Originally Posted by Serum

At some point the wire thickness and resistance plays a part. No matter how hard you cool it. :)

Yeah, I will have to add that to my lessons learnt now :).

Maybe I should have looked into it a bit earlier, but after burning up the Turnigy, I got my crayons out and made some graphs to get a better understanding of how much Power is actually required to obtain a certain speed, within a certain time, or distance; thought I’d share it here for later reference and for anyone interested. Basically there are 3 types of Forces at play when accelerating to a certain speed:

• Acceleration Force, proportional to weight and acceleration;
• Aerodynamic Drag Force, proportional to air density, frontal surface area, and quadratically dependent on speed;
• Friction and rolling resistance Forces, proportional to speed.

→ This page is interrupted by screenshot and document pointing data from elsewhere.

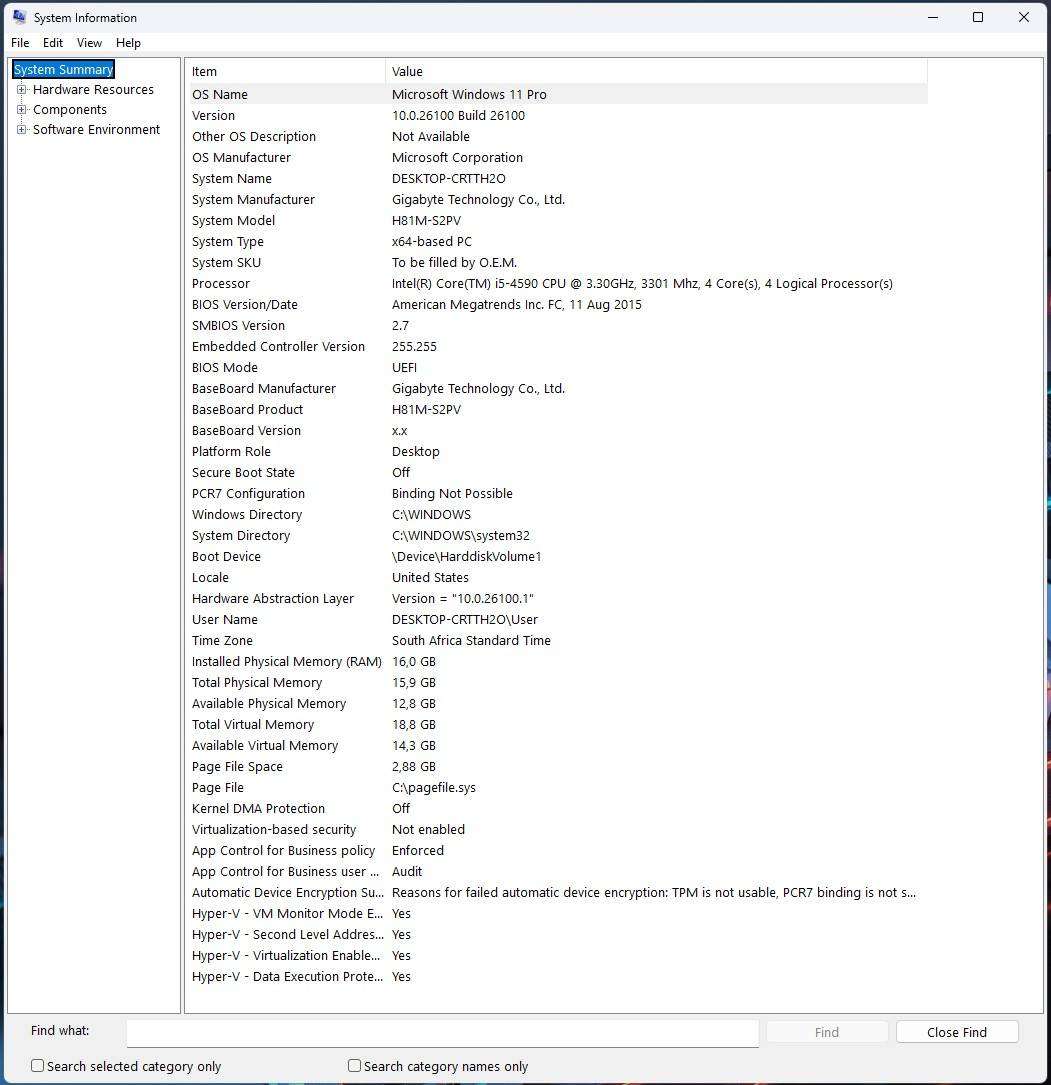The image size is (1051, 1085).
Task: Expand the Software Environment tree node
Action: [22, 129]
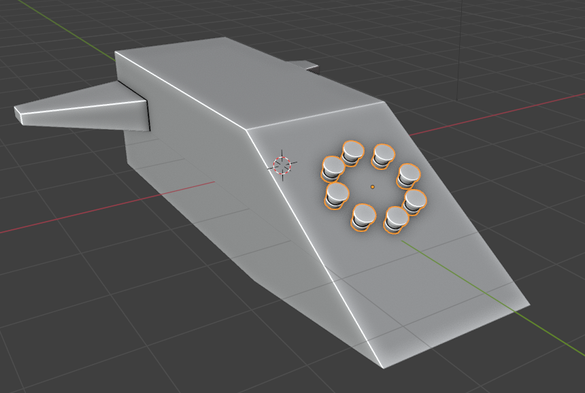
Task: Click the uppermost-left cylinder in the ring
Action: click(353, 153)
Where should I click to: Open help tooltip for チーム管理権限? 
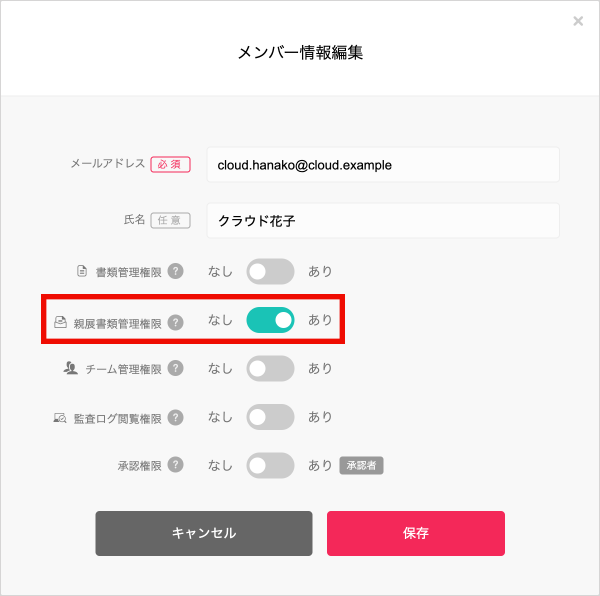pos(176,368)
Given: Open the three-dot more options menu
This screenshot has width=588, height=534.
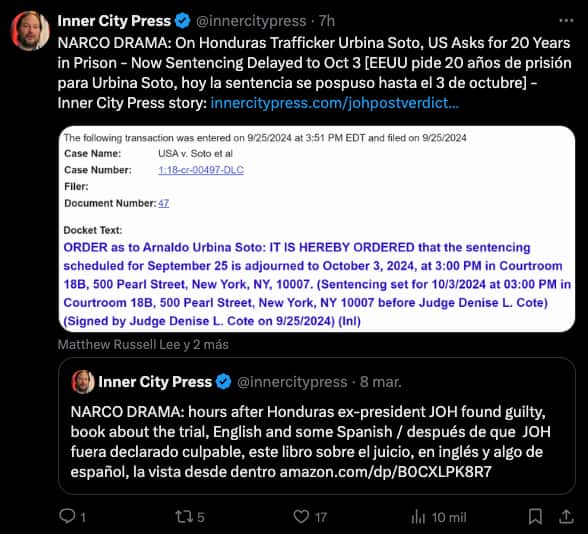Looking at the screenshot, I should [566, 21].
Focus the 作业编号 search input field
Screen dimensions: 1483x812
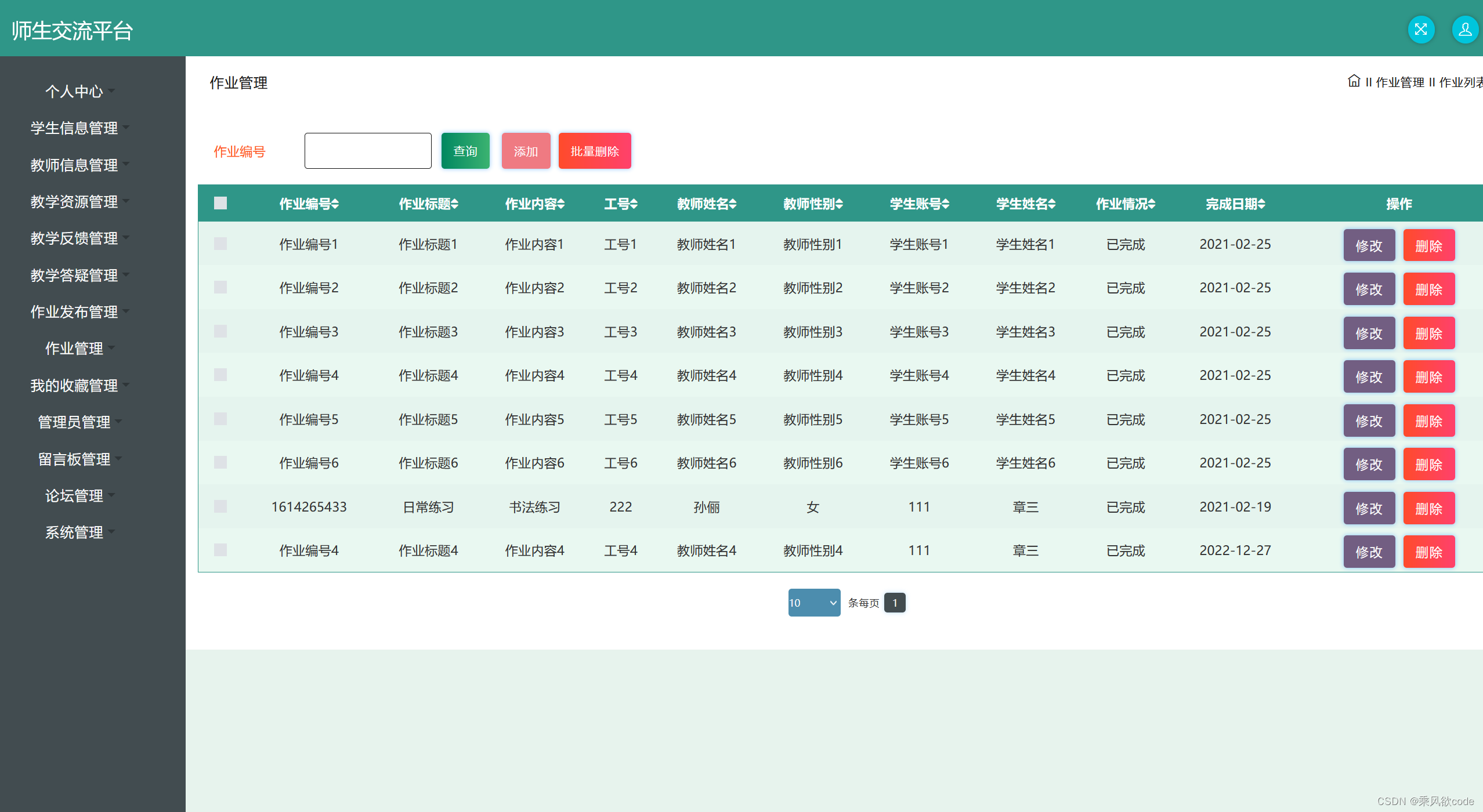tap(368, 151)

Power = Force * Velocity, so from these Forces, we can get an idea of the Power requirements. The first graph below shows the Force and Power components as function of speed for a 5 kg RC, with 30cmx15cm frontal area (yes, my GT2 :)), accelerating at 10 m/s^2 (based on Lizard’s 1717 Slash: 0-150km/h in 4 seconds) through standard airmass. Drag coefficient, Cd, is guessed to be 0.35, same as the default in BrianG’s online calculator. Combined friction and rolling resistance coefficients are the biggest ‘fudge factor’ in the model. I chose them to have the Drag and friction/resistive Forces cross-over at ~50 km/h - just a shot from the hip, no idea how valid that is. The model is just a very simple and straightforward approximation, based on constant acceleration to top-speed (been way too long since I bothered with differential equations :D). In reality, the maximum traction Force the tires can put on the road is limited obviously, so the net longitudinal Force that is available for acceleration, will be limited and, in addition, will reduce with increasing speed due to the growing of the velocity dependent opposing Forces.

Dashed lines in the graphs are the individual components (acceleration: a, Drag: D, friction and rolling risistance: f&r), solid cyan lines are the totals; solid magenta lines are totals minus acceleration, so representing the constant velocity Force and Power requirements. You can see how much the acceleration part actually contributes to the total Power requirements, and this model does not even take into account the (acceleration of) rotational masses (just needed a quick fix, might look at that later… well, probably not :D). Accelerating slower would lower Power demands, but running-space would become an issue then quickly. Even with 10 m/s^2 (about 1g), it takes about 100 m to accelerate from 0-160 km/h (100 mph). 0-200 km/h would take ~155 m… so accelerating slower would leave very little time for driving at top-speed (and getting a good reading of it out of a flimsy 1 Hz GPS logger to brag with on the interwebz :D).



Next step is taking into account system efficiency, also a bit of a ‘fudge factor’. After some tweaking and comparison with results of BrianG’s calculator model, I put efficiency at 69%. Main difference with the scriptasylum model is that that model seems to levy the friction and rolling resistance into the 'overall efficiency' (from input to usable output Power). If I put the friction and rolling resistance coefficients in my model on zero and take an overall efficiency of 63.7%, it seems to produce the same results as the online tool with electrical efficiency set to 85% and 4WD drive configuration - at least for the couple of speeds I checked, in the range that I’m interested in.

The graph below shows the electrical Power and Current (@6S) requirements as function of speed. Based on these approximations, at 6S, it would take about 217 A to get the 5 kg example car with 10 m/^2 to 160 km/h; sustaining that speed would only take 72 A. Continuing up to 200 km/h would take 315 A , plus/minus ~30 A for a kilo more or less and 135 A in steady state. Seems that beyond 160 km/h, things are becoming a bit more tricky.



Long story short: I guess it takes at least a 220-250A motor to be able to do 160 km/h (100 mph) comfortably and reliably with a low-profile 5 kg car on 6S, which also explains the premature death of my 106A Turnigy. I think gearing the Turnigy in your X0-1 for 100 km/h might even be on the heavy side for it Lizard, unless traction sucks and you can’t get near 10 m/s^2 acceleration... good thing it was only 10 bucks :).

Anyway, cheers!